While (>>=)
can sometimes be useful when used directly, its main purpose is to implement the <-
bind syntax in do notation. It has the type m a -> (a -> m b) -> m b
mainly because, when used in a do notation block, the right hand side of the <-
is of type m a
, the left hand side "binds" an a
to the given identifier and, when combined with remainder of the do block, is of type a -> m b
, the resulting monadic action is of type m b
, and this is the only type it possibly could have to make this work.
For example:
echo = do
input <- getLine
putStrLn input
The right hand side of the <-
is of type IO String
The left hands side of the <-
with the remainder of the do block are of type String -> IO ()
. Compare with the desugared version using >>=
:
echo = getLine >>= (\input -> putStrLn input)
The left hand side of the >>=
is of type IO String
. The right hand side is of type String -> IO ()
. Now, by applying an eta reduction to the lambda we can instead get:
echo = getLine >>= putStrLn
which shows why >>=
is sometimes used directly rather than as the "engine" that powers do notation along with >>
.
I'd also like to provide what I think is an important correction to the concept of "unwrapping" a monadic value, which is that it doesn't happen. The Monad class does not provide a generic function of type Monad m => m a -> a
. Some particular instances do but this is not a feature of monads in general. Monads, generally speaking, cannot be "unwrapped".

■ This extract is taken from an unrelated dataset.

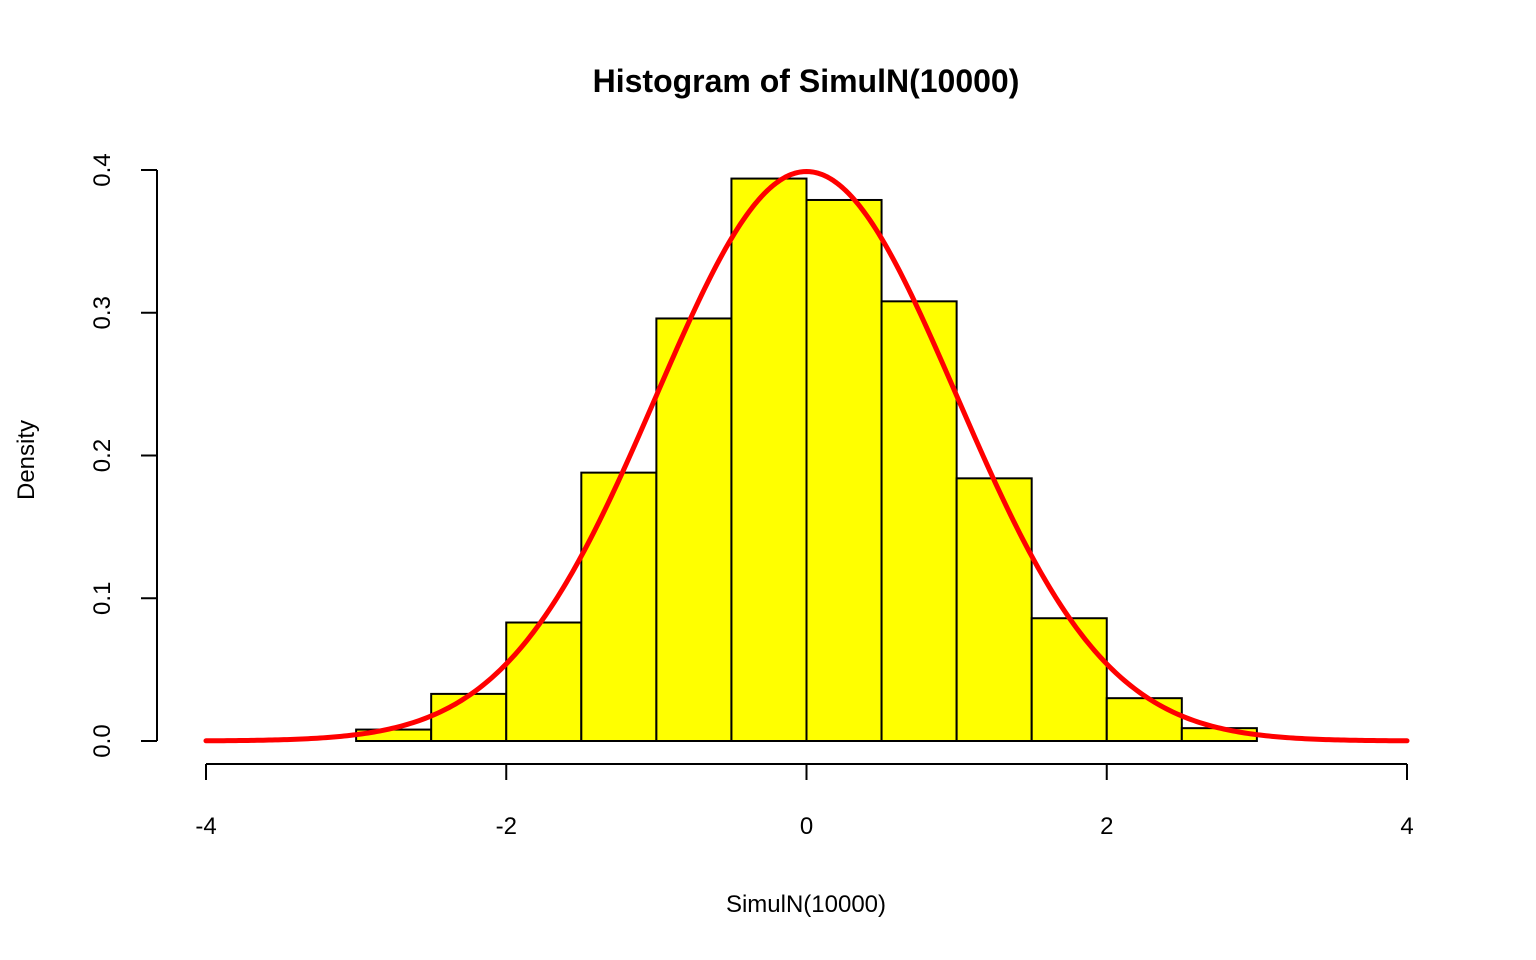 The image size is (1536, 960). I want to click on y-tick-label: 0.2, so click(102, 456).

Remember that m >>= k = join (fmap k m)
is a law that must be true for any monad. Any particular implementation of >>=
must satisfy this law and so must be equivalent to this general implementation.

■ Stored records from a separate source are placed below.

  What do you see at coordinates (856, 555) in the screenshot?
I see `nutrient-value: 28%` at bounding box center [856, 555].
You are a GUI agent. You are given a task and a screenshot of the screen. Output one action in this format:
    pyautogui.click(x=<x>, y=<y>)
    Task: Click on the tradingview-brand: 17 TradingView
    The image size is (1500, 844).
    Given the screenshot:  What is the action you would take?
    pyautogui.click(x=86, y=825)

What this means is that what really happens is that the monadic "computation" a -> m b
is "lifted" to become an m a -> m (m b)
using fmap and then applied the m a
, giving an m (m b)
; and then join :: m (m a) -> m a
is used to squish the two m
s together to yield a m b
. So the a
never gets "out" of the monad. The monad is never "unwrapped". This is an incorrect way to think about monads and I would strongly recommend that you not get in the habit.